_Required action:_ Please write every entry out again, exactly as it reads below.

Saved data entries

###

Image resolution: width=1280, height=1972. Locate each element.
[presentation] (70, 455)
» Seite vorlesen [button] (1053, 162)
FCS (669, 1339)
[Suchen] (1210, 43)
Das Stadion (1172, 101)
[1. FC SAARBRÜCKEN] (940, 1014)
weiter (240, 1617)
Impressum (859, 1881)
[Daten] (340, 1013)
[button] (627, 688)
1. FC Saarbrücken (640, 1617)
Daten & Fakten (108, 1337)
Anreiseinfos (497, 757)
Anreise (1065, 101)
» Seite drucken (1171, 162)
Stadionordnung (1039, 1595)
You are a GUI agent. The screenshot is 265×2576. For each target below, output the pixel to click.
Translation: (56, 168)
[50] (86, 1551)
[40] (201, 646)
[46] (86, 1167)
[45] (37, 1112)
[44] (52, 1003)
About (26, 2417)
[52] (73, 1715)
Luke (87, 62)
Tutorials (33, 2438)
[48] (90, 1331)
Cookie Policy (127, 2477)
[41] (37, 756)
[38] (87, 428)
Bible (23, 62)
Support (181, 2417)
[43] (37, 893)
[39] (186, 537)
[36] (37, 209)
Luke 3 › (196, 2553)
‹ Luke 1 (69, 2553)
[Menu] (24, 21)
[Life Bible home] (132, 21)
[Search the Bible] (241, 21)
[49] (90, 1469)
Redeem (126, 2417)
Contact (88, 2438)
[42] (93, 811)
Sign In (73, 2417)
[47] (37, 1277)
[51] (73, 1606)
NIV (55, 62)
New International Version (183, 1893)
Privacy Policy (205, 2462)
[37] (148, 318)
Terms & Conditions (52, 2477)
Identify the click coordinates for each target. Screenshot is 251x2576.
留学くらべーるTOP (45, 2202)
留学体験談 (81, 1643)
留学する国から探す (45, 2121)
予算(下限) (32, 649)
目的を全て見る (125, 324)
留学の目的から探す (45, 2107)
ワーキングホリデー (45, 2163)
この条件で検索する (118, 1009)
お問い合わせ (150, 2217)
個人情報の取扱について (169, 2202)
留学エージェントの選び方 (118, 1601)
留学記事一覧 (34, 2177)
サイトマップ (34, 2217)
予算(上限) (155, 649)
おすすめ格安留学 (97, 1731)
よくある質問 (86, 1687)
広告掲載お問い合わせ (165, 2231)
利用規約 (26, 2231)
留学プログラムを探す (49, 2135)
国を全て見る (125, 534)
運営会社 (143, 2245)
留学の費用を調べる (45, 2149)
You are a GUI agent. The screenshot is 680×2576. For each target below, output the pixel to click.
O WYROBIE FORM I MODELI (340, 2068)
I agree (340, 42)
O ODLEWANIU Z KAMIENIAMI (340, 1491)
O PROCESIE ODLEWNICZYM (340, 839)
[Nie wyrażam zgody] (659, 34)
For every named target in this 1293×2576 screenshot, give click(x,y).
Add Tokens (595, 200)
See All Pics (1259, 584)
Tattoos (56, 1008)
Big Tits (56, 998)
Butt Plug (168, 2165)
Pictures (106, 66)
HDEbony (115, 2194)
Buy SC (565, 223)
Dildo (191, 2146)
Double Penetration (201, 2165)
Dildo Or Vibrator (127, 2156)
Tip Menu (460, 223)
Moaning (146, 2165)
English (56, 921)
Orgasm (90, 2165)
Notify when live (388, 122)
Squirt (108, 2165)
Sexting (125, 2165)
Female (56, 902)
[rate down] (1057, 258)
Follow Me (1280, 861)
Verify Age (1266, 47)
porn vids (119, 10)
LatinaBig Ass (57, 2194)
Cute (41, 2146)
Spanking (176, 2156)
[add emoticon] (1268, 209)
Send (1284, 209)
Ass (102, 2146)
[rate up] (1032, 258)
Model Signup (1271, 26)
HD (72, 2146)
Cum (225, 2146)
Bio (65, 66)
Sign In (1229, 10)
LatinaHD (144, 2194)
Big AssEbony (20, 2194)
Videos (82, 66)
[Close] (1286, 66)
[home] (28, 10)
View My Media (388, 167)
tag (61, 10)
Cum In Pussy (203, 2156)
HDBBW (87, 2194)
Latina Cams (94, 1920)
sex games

###

_Completed exercise:_
Image resolution: width=1280, height=1972. Locate each element.
[presentation] (70, 455)
» Seite vorlesen [button] (1053, 162)
FCS (669, 1339)
[Suchen] (1210, 43)
Das Stadion (1172, 101)
[1. FC SAARBRÜCKEN] (940, 1014)
weiter (240, 1617)
Impressum (859, 1881)
[Daten] (340, 1013)
[button] (627, 688)
1. FC Saarbrücken (640, 1617)
Daten & Fakten (108, 1337)
Anreiseinfos (497, 757)
Anreise (1065, 101)
» Seite drucken (1171, 162)
Stadionordnung (1039, 1595)
You are a GUI agent. The screenshot is 265×2576. For each target below, output the pixel to click.
Translation: (56, 168)
[50] (86, 1551)
[40] (201, 646)
[46] (86, 1167)
[45] (37, 1112)
[44] (52, 1003)
About (26, 2417)
[52] (73, 1715)
Luke (87, 62)
Tutorials (33, 2438)
[48] (90, 1331)
Cookie Policy (127, 2477)
[41] (37, 756)
[38] (87, 428)
Bible (23, 62)
Support (181, 2417)
[43] (37, 893)
[39] (186, 537)
[36] (37, 209)
Luke 3 › (196, 2553)
‹ Luke 1 (69, 2553)
[Menu] (24, 21)
[Life Bible home] (132, 21)
[Search the Bible] (241, 21)
[49] (90, 1469)
Redeem (126, 2417)
Contact (88, 2438)
[42] (93, 811)
Sign In (73, 2417)
[47] (37, 1277)
[51] (73, 1606)
NIV (55, 62)
New International Version (183, 1893)
Privacy Policy (205, 2462)
[37] (148, 318)
Terms & Conditions (52, 2477)
Identify the click coordinates for each target. Screenshot is 251x2576.
留学くらべーるTOP (45, 2202)
留学体験談 (81, 1643)
留学する国から探す (45, 2121)
予算(下限) (32, 649)
目的を全て見る (125, 324)
留学の目的から探す (45, 2107)
ワーキングホリデー (45, 2163)
この条件で検索する (118, 1009)
お問い合わせ (150, 2217)
個人情報の取扱について (169, 2202)
留学エージェントの選び方 (118, 1601)
留学記事一覧 (34, 2177)
サイトマップ (34, 2217)
予算(上限) (155, 649)
おすすめ格安留学 (97, 1731)
よくある質問 (86, 1687)
広告掲載お問い合わせ (165, 2231)
利用規約 (26, 2231)
留学プログラムを探す (49, 2135)
国を全て見る (125, 534)
運営会社 (143, 2245)
留学の費用を調べる (45, 2149)
You are a GUI agent. The screenshot is 680×2576. For each target below, output the pixel to click.
O WYROBIE FORM I MODELI (340, 2068)
I agree (340, 42)
O ODLEWANIU Z KAMIENIAMI (340, 1491)
O PROCESIE ODLEWNICZYM (340, 839)
[Nie wyrażam zgody] (659, 34)
For every named target in this 1293×2576 screenshot, give click(x,y).
Add Tokens (595, 200)
See All Pics (1259, 584)
Tattoos (56, 1008)
Big Tits (56, 998)
Butt Plug (168, 2165)
Pictures (106, 66)
HDEbony (115, 2194)
Buy SC (565, 223)
Dildo (191, 2146)
Double Penetration (201, 2165)
Dildo Or Vibrator (127, 2156)
Tip Menu (460, 223)
Moaning (146, 2165)
English (56, 921)
Orgasm (90, 2165)
Notify when live (388, 122)
Squirt (108, 2165)
Sexting (125, 2165)
Female (56, 902)
[rate down] (1057, 258)
Follow Me (1280, 861)
Verify Age (1266, 47)
porn vids (119, 10)
LatinaBig Ass (57, 2194)
Cute (41, 2146)
Spanking (176, 2156)
[add emoticon] (1268, 209)
Send (1284, 209)
Ass (102, 2146)
[rate up] (1032, 258)
Model Signup (1271, 26)
HD (72, 2146)
Cum (225, 2146)
Bio (65, 66)
Sign In (1229, 10)
LatinaHD (144, 2194)
Big AssEbony (20, 2194)
Videos (82, 66)
[Close] (1286, 66)
[home] (28, 10)
View My Media (388, 167)
tag (61, 10)
Cum In Pussy (203, 2156)
HDBBW (87, 2194)
Latina Cams (94, 1920)
sex games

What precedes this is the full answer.